The \(Pass_t\) column is the monthly number of passengers on US airlines. The \(Pass_{t-1}\) column is the first lag of the \(Pass_t\) column. Let’s plot the partial autocorrelation function for the first 12 lags of our data.

The autocorrelation function at lag one is the Pearson correlation between \(Pass_t\) and \(Pass_{t-1}\). For our data this autocorrelation is 0.821. The partial autocorrelation at the first lag is always the same as the autocorrelation. This is because there is no lag in between to remove the impact of. Therefore, our partial autocorrelation at lag 1 is also 0.821.

After the first lag, however, this changes. Where the regular autocorrelation between \(Pass_t\) and \(Pass_{t-2}\) is 0.752, the partial autocorrelation between these two variables is only 0.237 because we removed the impact of the variable \(Pass_{t-1}\). What is happening here? In our example, the direct relationship between \(Pass_t\) and \(Pass_{t-2}\) is actually rather small. However, in the regular autocorrelation function, them both having a relationship with \(Pass_{t-1}\) made it appear as their relationship was much stronger. After removing the impact of \(Pass_{t-1}\), we see this is no longer the case. Now, we could not have known this necessarily ahead of time, which is why we calculated this partial autocorrelation in addition to the regular autocorrelation.

The way we remove the impact of the lags in between is through regression analysis. Imagine we wanted to calculate the PACF at lag k. The computer runs the following regression:

\[ Y_t = \phi_0 + \phi_1 Y_{t-1} + \cdots + \phi_k Y_{t-k} \] The coefficient \(\phi_k\) on the last term \(Y_{t-k}\) is our partial autocorrelation value. For our example above with only two lags the regression would be:

\[ Pass_t = \phi_0 + \phi_1 Pass_{t-1} + \phi_2 Pass_{t-2} \]

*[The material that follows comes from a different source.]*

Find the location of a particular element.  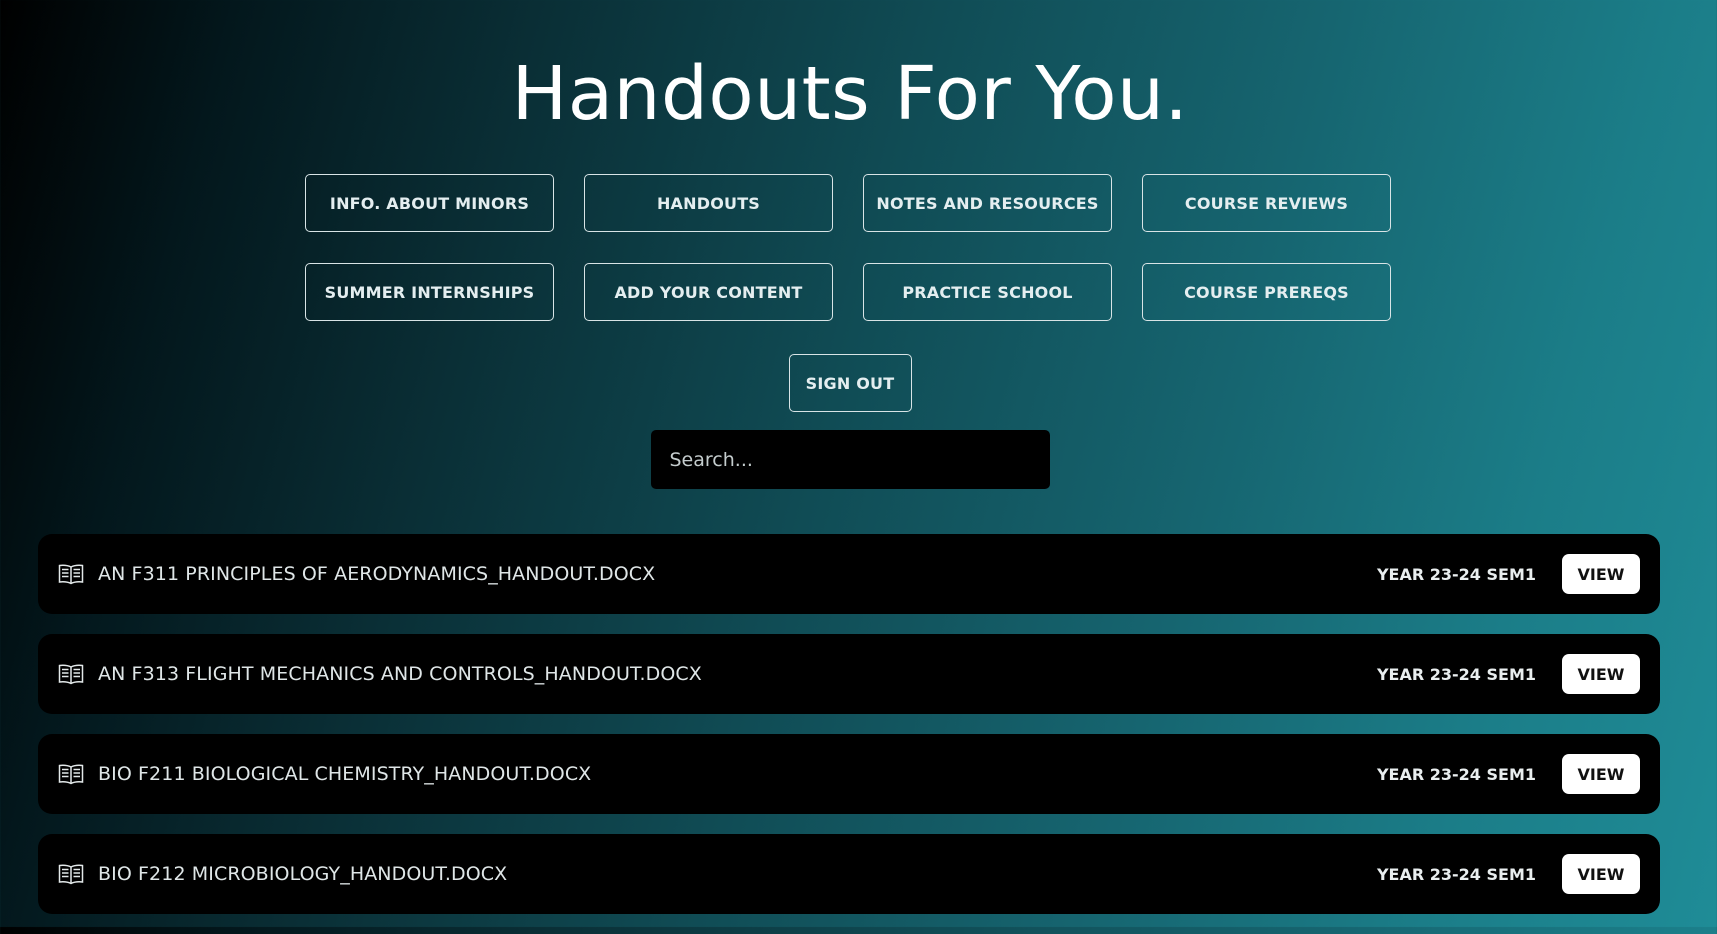

nav-button-course-reviews: COURSE REVIEWS is located at coordinates (1266, 203).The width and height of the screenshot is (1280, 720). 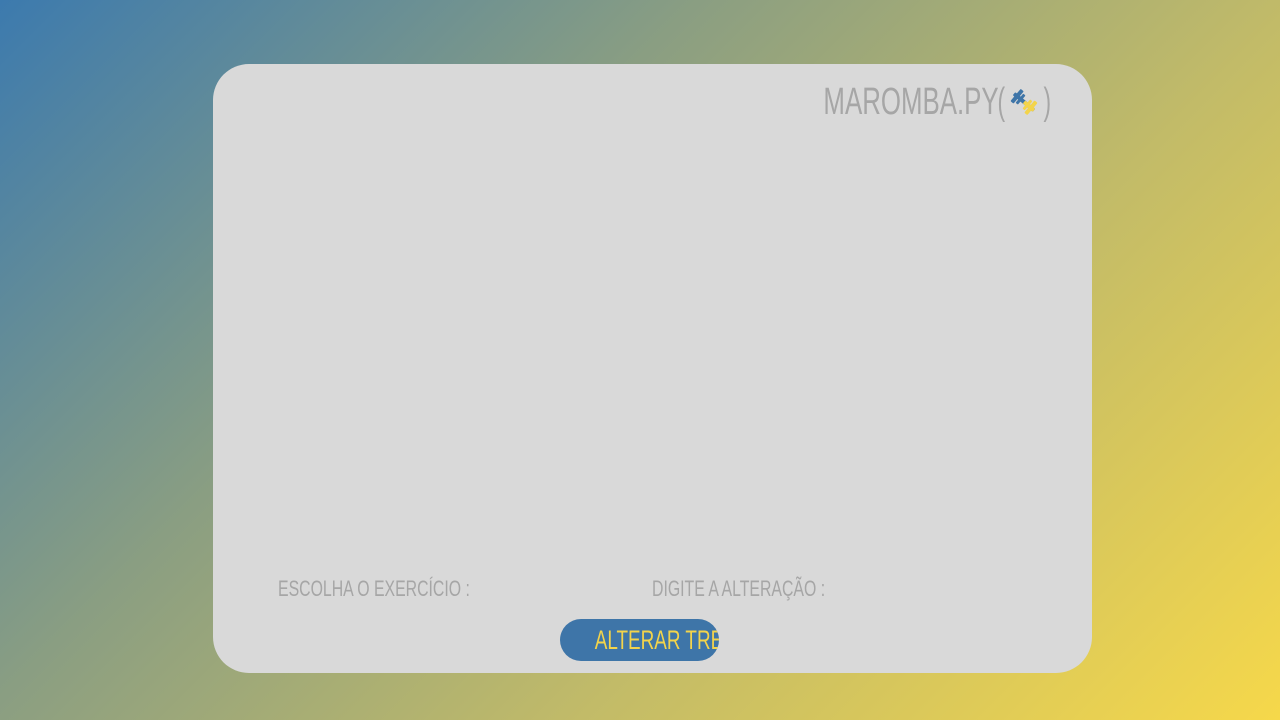 What do you see at coordinates (1024, 102) in the screenshot?
I see `dumbbell-icon` at bounding box center [1024, 102].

and the \(\phi_2\) is our partial autocorrelation. Notice we are always grabbing the last coefficient. That means for every lag of the partial autocorrelation function, we need to run a different linear regression where we add an additional lag and look at that additional lag’s coefficient, \(\phi_k\).

Let’s see how to build these in each of our softwares!

With the partial autocorrelations trying to display the direct impacts of one lag on another, it might seem useless to calculate the ACF. However, we will need both the ACF and PACF when it comes to modeling building in the world of ARIMA modeling as we will see in a later section.